İLERİ SÜRÜLEN İSTİNAF SEBEPLERİ
Davacı vekili istinaf başvuru dilekçesinde; davacının maluliyetinin tespiti için Ankara Üniversitesi Tıp Fakültesi Adli Tıp Anabilim Dalı Başkanlığı tarafından düzenlenen 09.03.2018 tarihli raporda, olay tarihinde yürürlükte olan Çalışma Gücü ve Meslekte Kazanma Gücü Kaybı Oranı Tespit İşlemleri Yönetmeliğine göre vücut genel çalışma gücünden kaybının %5,1 olduğunun tespit edildiği, 16.10.2018 tarihli…. düzenlemiş olduğu Özürlülük Ölçütü ve Özürlülere Verilecek Sağlık Kurulu Raporları Hakkındaki Yönetmelik esas alınarak düzenlenen raporda ise özür oranının %0 olduğunun belirlendiğini, iki rapor arasında çelişki bulunması nedeniyle İstanbul Adli Tıp Kurumundan yeni rapor alınması için itirazda bulunulduklarını, sigortalı aracın poliçe tanzim tarihinin 20.11.2015 olduğunu, poliçenin, 02.08.2016 tarihinde yürürlüğe giren Özürlülük Ölçütü Sınıflandırması ve Özürlülere Verilecek Sağlık Raporları Hakkındaki Yönetmelikten önce tanzim edilmiş olması nedeniyle Özürlülük Ölçütüne göre alınan raporun kabul edilemeyeceğini ileri sürmüştür.
Davalı sigorta şirketi vekili istinaf başvuru dilekçesinde; geçici iş göremezlik zararının sigorta teminatı kapsamında olmadığını, 01.06.2015 tarihinde Zorunlu Mali Sorumluluk Sigortası Genel Şartlarında yapılan değişiklik ile geçici iş göremezlik tazminatının teminat dışı sayıldığını, davacının geçici iş göremezlik tazminatı taleplerinden … Kurumunun sorumlu olduğunu, bakıcı gideri de tedavi giderleri kapsamında olup tedavi giderlerinden SGK’nın sorumlu olduğunu, davacının bakıcı gideri talebinin bu yönüyle reddi gerektiğini ileri sürmüştür.

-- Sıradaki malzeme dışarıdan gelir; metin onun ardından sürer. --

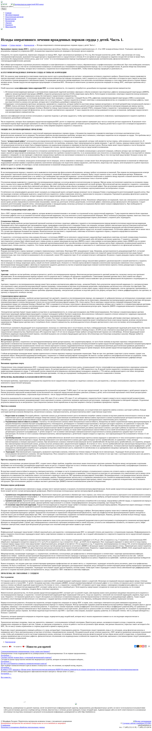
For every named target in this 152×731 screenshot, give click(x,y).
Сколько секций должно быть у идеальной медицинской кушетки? (26, 657)
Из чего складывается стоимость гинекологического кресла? (24, 663)
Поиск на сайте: (7, 6)
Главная (8, 13)
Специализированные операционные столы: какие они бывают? (25, 651)
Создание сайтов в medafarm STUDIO (136, 723)
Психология (9, 21)
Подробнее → (6, 655)
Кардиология (29, 45)
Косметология (10, 19)
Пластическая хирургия (14, 17)
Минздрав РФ (10, 27)
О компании (5, 725)
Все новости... (6, 677)
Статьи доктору (15, 45)
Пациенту (9, 25)
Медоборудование (12, 15)
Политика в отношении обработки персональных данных (23, 727)
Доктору (8, 23)
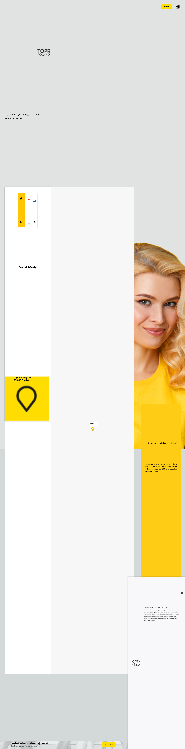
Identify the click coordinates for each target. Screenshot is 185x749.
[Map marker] (92, 429)
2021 (21, 118)
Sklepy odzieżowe (30, 115)
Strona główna (18, 115)
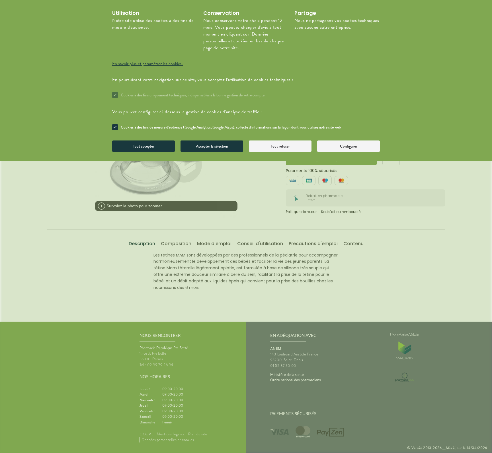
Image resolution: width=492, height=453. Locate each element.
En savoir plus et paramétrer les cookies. (147, 63)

DELİLLERİN DEĞERLENDİRİLMESİ ve GEREKÇE
Davacı vekilinin ve davalı vekilinin HMK.nın 355. maddesi gereğince istinaf sebepleri ile sınırlı olarak, dosya içerisindeki bilgi ve belgeler, mahkeme kararının gerekçesi, dayanılan delillerin tartışılıp değerlendirilmesi ile yapılan inceleme sonunda;
Dava trafik kazasından kaynaklanan maddi tazminat istemine ilişkindir.
Davacı vekili davalıya zorunlu mali sorumluluk sigortası ile sigortalı aracın davacı yayaya çarptığını, meydana gelen kaza sonucu davacının yaralandığını bakıcı gideri, geçici ve sürekli iş göremezlik tazminatının davalıdan tahsiline karar verilmesini talep etmiş, mahkemece 23.217,52 TL’nin davalıdan tahsiline hükmedilmiştir.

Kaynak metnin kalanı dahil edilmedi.